The sheer size of the Australian industry and the extraordinary number of wines that writers have to taste these days means it is not possible to taste every one ideally. So, like other critics, I have no choice but to put wines in large tastings. While I take as long as possible over each wine, sometimes the impression they leave can be affected by the wines lined up just before them, or by how well ‘breathed’ or not the particular glass is. It’s time-consuming and painstaking, but sometimes despite the amount of checking you can do, things can slip through the net.

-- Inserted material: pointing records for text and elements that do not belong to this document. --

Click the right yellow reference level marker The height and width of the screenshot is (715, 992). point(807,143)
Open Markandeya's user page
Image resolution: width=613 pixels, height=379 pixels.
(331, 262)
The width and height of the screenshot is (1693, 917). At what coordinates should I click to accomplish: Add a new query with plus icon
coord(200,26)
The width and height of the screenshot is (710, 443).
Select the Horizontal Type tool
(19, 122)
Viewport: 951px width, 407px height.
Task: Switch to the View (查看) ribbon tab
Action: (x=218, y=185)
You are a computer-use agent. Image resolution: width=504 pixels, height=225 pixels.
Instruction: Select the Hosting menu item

Sometimes, especially with older wines, cork variation is sufficient to make a wine appear significantly older or younger than it seemed the last time it was tasted. This can happen without any suggestion of any cork taint or wine fault – it’s just part of the deal that goes with sealing wines with corks. Yet you can’t tell at the time that this is the case, unless you happen to have another bottle or else tasted the same wine in the recent past. As a critic, unless the sample is clearly faulty, you just have to use the most recent score available to you.
At a recent dinner I opened two bottles of Bannockburn Chardonnay 1991. The first was remarkable for its freshness and vitality, and barely looked years old. The second was very advanced, beginning to dry out and become very savoury, yet was certainly not spoiled. Had we not seen the first wine, my table would have been perfectly forgiven for assuming the second to be representative of the entire batch – that it was a very good wine, if indeed in decline. Yet both bottles came from the same box!
The longevity and ultimate quality of some wines can be very hard to predict, especially, as often occurs with Australian wine, when they have little or no track record. Sometimes it’s only after a few years in the bottle that people get the opportunity to re-assess the earliest vintages of certain wines, and some change of impression is virtually inevitable. The machine has yet to be invented and the palate has yet to be born which can fully anticipate every development in a new wine.
Furthermore, certain faults in wine, like the presence of spoilage characters from brettanomyces yeast, can be very difficult to impossible to detect in certain young wines, yet can emerge with dire and damaging consequences down the track. Certain things can be completely impossible to predict in a very complex molecular biochemical environment such as wine.
Rating wines is really a matter of ranking them in some form of order. In my own rankings I use the entire decimal point to be able to distinguish more levels of quality than is done in Australian wine shows, in which people just mark to a whole point or a half-point. Yet I don’t pretend for a moment that there’s anybody on earth who would rate the same wine to the same score and decimal place each and every time the wine is tasted.
Many people have an unrealistic expectation of how consistent a taster can be, for there are simply too many variables in the allocation of marks for it to be an absolute ranking. For mine, I tend to want to know why a wine might be rated 0.6 of a mark differently to the last time. Like virtually all others in my industry, I am actually pleased when I revisit a wine after a significant period of time to discover my ranking might only be 0.3-0.6 of a mark different!
To some extent, wine writers share the professional hazards of the weather forecaster – when we get it wrong, everyone certainly knows about it! But, like weather forecasting, wine assessment and forecasting is very much a science of interpretation. And no amount of science is ever going to save us when the oenological equivalent of a tropical cyclone suddenly emerges on what was supposed to be a perfectly clear and tranquil day!